### [Problem description]
Beginning with the line that holds "This screenshot has height=315, width=468." and ending with the last line of the entries, please output each line exactly, apart from any pictures.

### [Exercise materials]

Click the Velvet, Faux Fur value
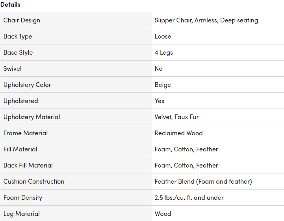 pyautogui.click(x=176, y=117)
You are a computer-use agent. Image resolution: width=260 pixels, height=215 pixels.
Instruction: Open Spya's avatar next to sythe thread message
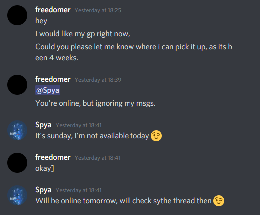(x=17, y=195)
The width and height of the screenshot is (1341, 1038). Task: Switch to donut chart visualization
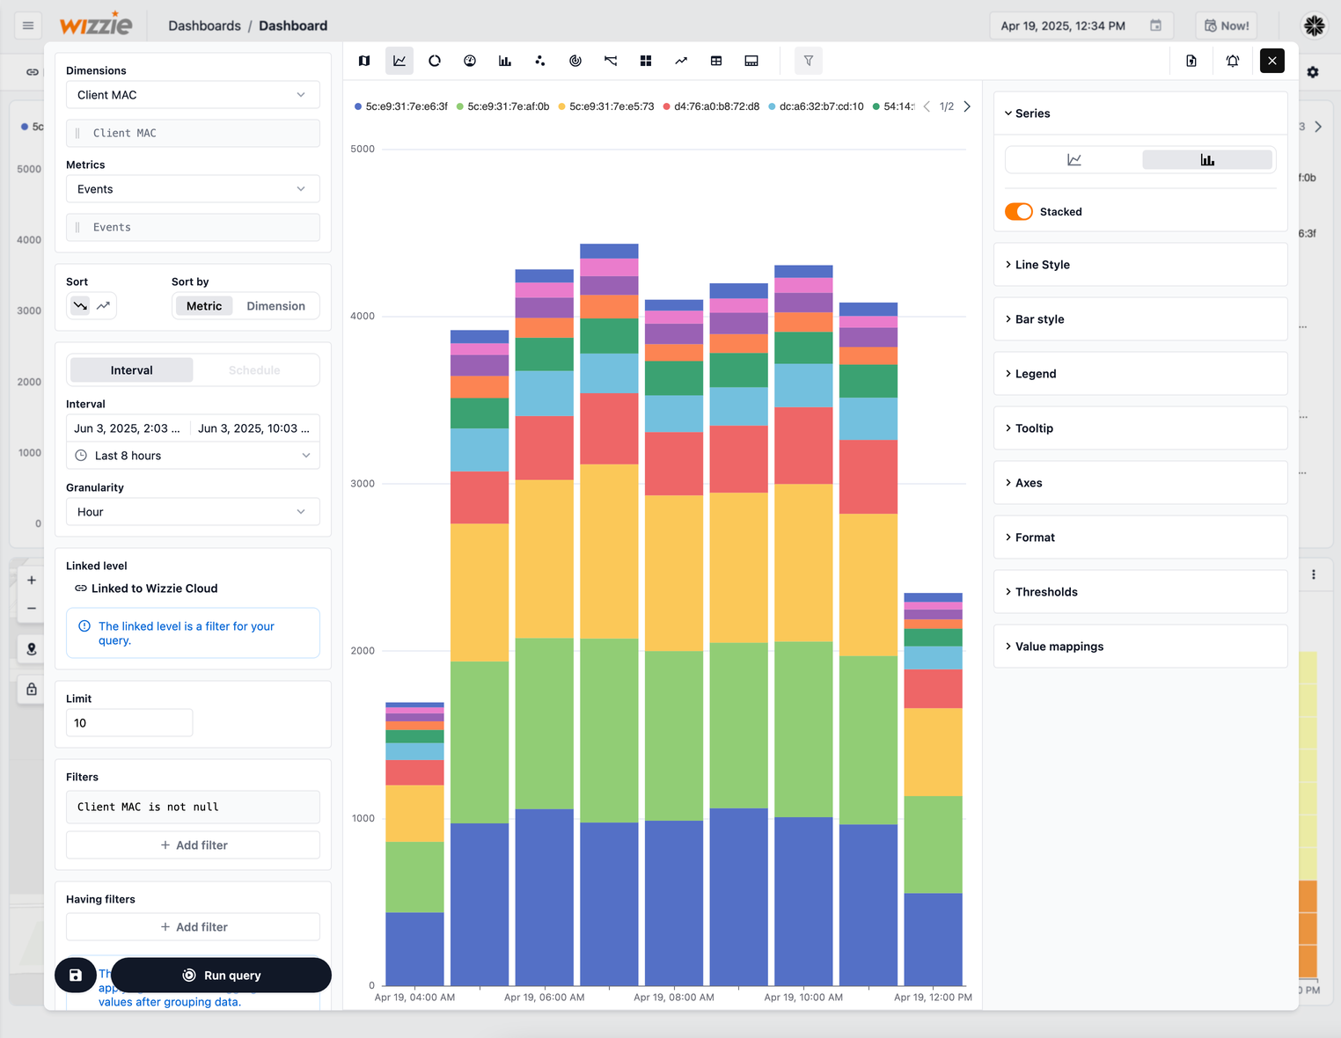[x=435, y=61]
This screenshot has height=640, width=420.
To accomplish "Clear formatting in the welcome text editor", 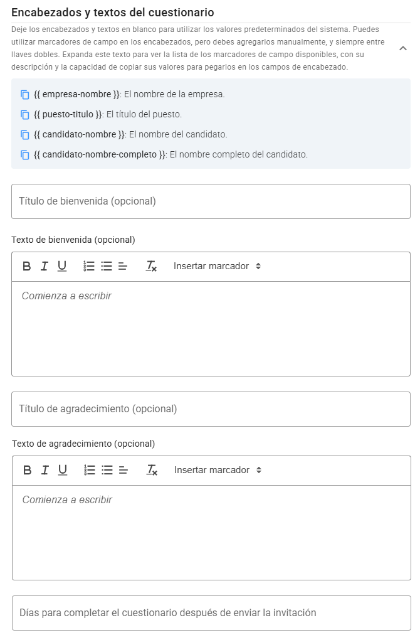I will coord(150,266).
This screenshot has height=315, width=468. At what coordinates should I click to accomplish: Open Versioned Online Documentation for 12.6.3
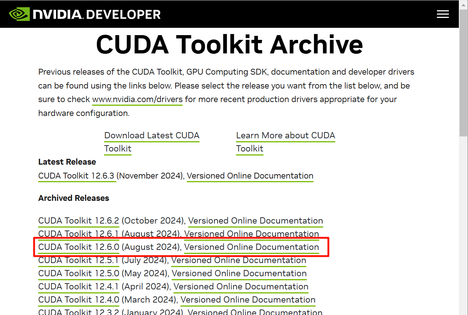(250, 176)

### [Solution to the exercise]
This screenshot has height=315, width=468. At what coordinates should I click to accomplish: Open Versioned Online Documentation for 12.6.3
(250, 176)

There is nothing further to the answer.